> **YOUR INSTRUCTIONS**
Should an entry contain an image, omit it and repeat the rest exactly.

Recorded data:
---

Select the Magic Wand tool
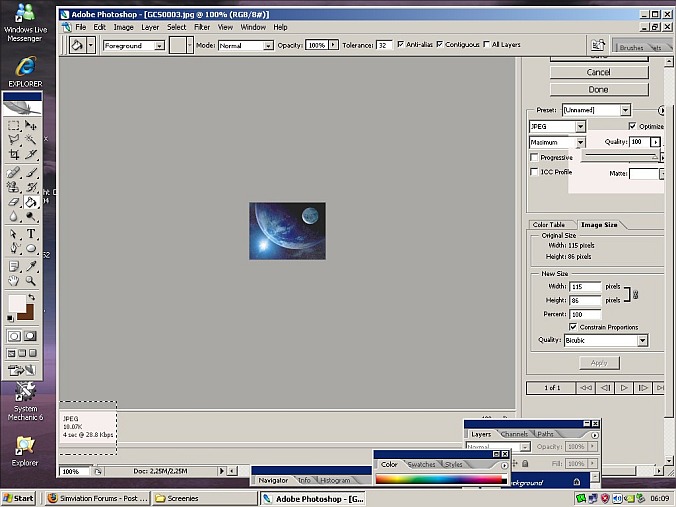This screenshot has height=507, width=676. 31,140
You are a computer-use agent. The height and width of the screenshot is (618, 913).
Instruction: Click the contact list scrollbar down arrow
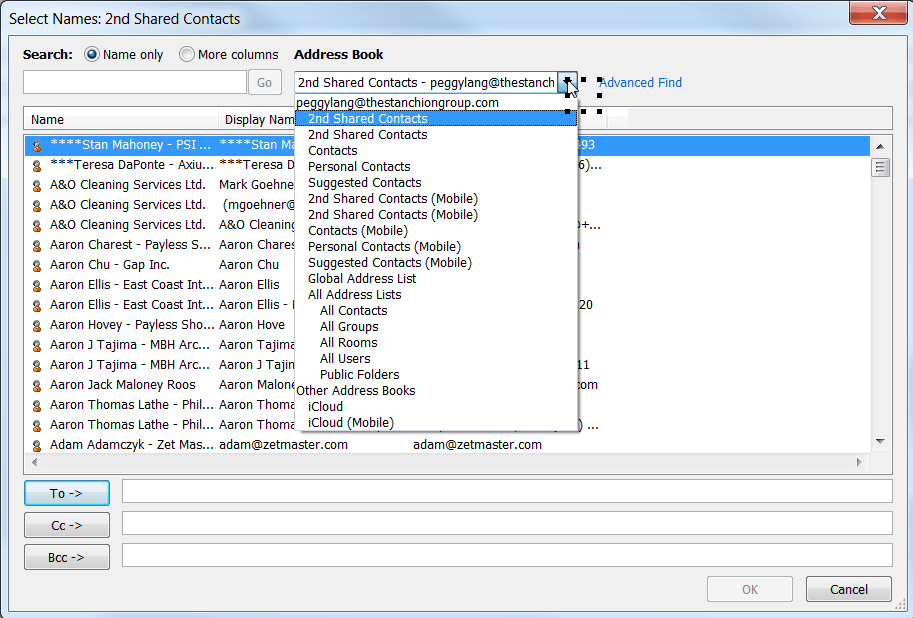[881, 441]
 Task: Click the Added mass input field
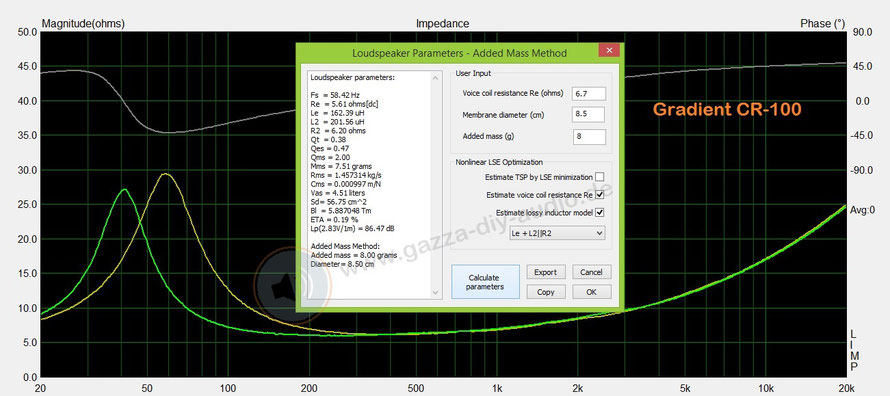pyautogui.click(x=589, y=136)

---

> **RESULT**
Select the Magic Wand tool
This screenshot has height=507, width=676. 31,140
You are a computer-use agent. The height and width of the screenshot is (618, 913).
Instruction: Click the contact list scrollbar down arrow
[881, 441]
 Task: Click the Added mass input field
pyautogui.click(x=589, y=136)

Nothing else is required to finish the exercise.